Most chitin and chitosanase synthesizing microorganisms require chitin or chitosan or their derivates as source nutrients (for growth) and an inducer for production of respective enzymes (chitinase or chitosanase) (Jung and Park 2014; Suresh 2019). In a study, Liang et al. (2012) have reported the direct production of N-acetyl COS [(GlcNAc)2, (GlcNAc)4, (GlcNAc)5 and (GlcNAc)6] using the fermentation approaches by growing a chitosanase producing B. cereus TKU022 in a medium containing 1.5% shrimp head powder after 48 h of incubation. Chitooligosaccharides production was reported in the culture supernatant of Acinetobacter calcoaceticus TKU024 from shellfish by-products along with chitosanases after 96 h fermentation (Wang et al. 2011). Even though the quantity of end products of this approach is meagre, these types of research have significance to the development processes for the direct production of chitooligosaccharides from the abundant chitin bio-resources.

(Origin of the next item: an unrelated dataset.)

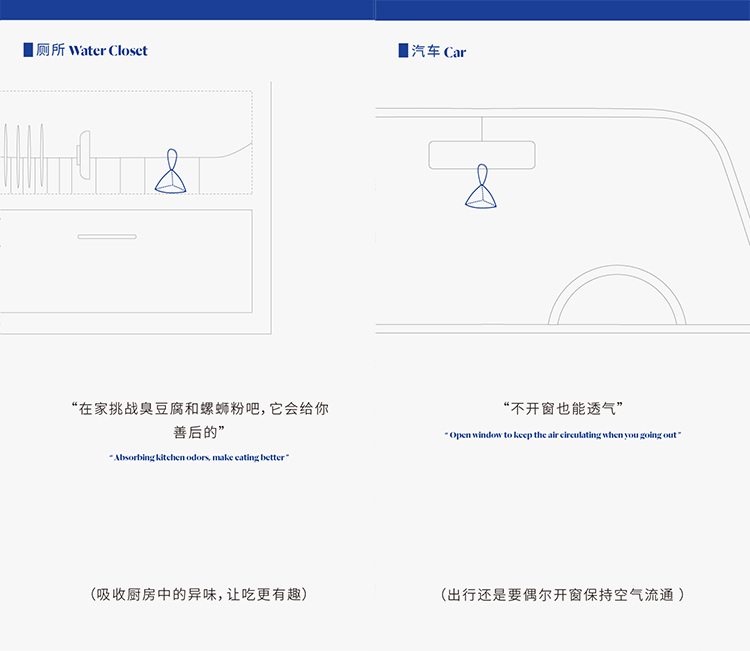Screen dimensions: 750x651
Task: Click the lower drawer panel of cabinet
Action: (x=125, y=262)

5 Conclusion and Future Prospects

Chitooligosaccharides, the partially degraded derivative of polymer chitin or chitosan, possess numerous unique biological activities that describe these biomolecules’ significance in various fields. However, the biological properties of these chitooligosaccharides have been significantly influenced by many factors, including their chemical composition, molecular mass, the extent of deacetylation and acetylation pattern. Therefore, the production of well-defined selective chitooligosaccharides has immense value to understand their bioactive effect more profound and, therefore, their upcoming applications in nutrition and biomedicine. The enzymatic processes of chitin and chitosan depolymerization, employing specific GH enzymes such as endochitinase and chitosanase, has achieved considerable progress in chitooligosaccharides production. Further, current advances in endochitinases and chitosanases with transglycosylation activity and chitin active LPMOs research have improved the enzymatic production of defined chitooligosaccharides. Today, all these enzymes are progressively emerged as powerful tools for the enzymatic preparation of chitooligosaccharides, specifically when a precise and distinct method is essential. Regardless of much progress in the past decade, currently, commercial-scale productions of pure chitooligosaccharides with defined characteristics by enzymatic approaches is still a task. The main limitations of the commercial-scale enzymatic processes recline on the high cost of commercially available specific enzymes, non-availability in bulk volume and so on, even though these specific enzymes are copious in Nature (Jung and Park 2014; Thadathil and Velappan 2014; Suresh 2019; Cheng et al. 2021). Nevertheless, numerous recent investigations report the significance of the enzymatic methodologies for chitooligosaccharides production and might soon advance it into economical to conventional chemical methods. Hence, future research must focus on developing highly efficient and appropriate technologies by properly selecting the chitin or chitosan substrate and the enzyme source towards making highly defined chitooligosaccharides for wide application in biomedicine and other fields.